--- REQUIRED ACTION ---
Reproduce exactly the line containing "The width and height of the screenshot is (1162, 687)." and every line after it, through the last line of the records below; add nothing.

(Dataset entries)
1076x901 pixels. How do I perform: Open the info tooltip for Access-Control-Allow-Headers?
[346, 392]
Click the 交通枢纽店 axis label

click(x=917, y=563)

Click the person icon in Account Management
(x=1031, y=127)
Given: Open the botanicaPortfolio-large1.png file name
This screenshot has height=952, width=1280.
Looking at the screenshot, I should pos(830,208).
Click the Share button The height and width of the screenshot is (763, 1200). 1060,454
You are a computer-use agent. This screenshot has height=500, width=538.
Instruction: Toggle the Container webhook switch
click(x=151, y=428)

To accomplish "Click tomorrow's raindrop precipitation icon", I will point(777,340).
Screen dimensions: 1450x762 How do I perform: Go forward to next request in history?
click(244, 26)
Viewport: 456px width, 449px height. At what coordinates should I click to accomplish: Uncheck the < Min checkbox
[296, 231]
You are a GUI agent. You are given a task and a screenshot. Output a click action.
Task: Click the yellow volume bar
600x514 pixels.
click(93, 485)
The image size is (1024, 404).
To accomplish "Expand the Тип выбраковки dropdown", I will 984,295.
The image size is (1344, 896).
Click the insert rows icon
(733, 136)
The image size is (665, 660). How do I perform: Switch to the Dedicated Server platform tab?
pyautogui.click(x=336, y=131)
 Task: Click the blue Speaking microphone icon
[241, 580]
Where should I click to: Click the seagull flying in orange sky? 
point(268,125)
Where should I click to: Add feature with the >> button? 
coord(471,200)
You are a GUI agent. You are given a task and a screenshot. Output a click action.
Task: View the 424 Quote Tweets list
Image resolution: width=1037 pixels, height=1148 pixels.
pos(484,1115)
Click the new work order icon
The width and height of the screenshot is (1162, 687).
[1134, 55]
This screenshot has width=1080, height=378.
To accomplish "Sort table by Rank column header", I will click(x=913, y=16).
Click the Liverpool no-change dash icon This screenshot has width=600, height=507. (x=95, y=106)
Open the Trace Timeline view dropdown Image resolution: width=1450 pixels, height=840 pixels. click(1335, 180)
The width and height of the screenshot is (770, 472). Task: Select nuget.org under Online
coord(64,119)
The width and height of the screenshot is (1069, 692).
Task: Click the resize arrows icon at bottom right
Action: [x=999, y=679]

--- COMPLETED EXERCISE ---
The width and height of the screenshot is (1162, 687).
[1134, 55]
This screenshot has width=1080, height=378.
To accomplish "Sort table by Rank column header", I will click(x=913, y=16).
Click the Liverpool no-change dash icon This screenshot has width=600, height=507. (x=95, y=106)
Open the Trace Timeline view dropdown Image resolution: width=1450 pixels, height=840 pixels. click(1335, 180)
The width and height of the screenshot is (770, 472). Task: Select nuget.org under Online
coord(64,119)
The width and height of the screenshot is (1069, 692).
Task: Click the resize arrows icon at bottom right
Action: [x=999, y=679]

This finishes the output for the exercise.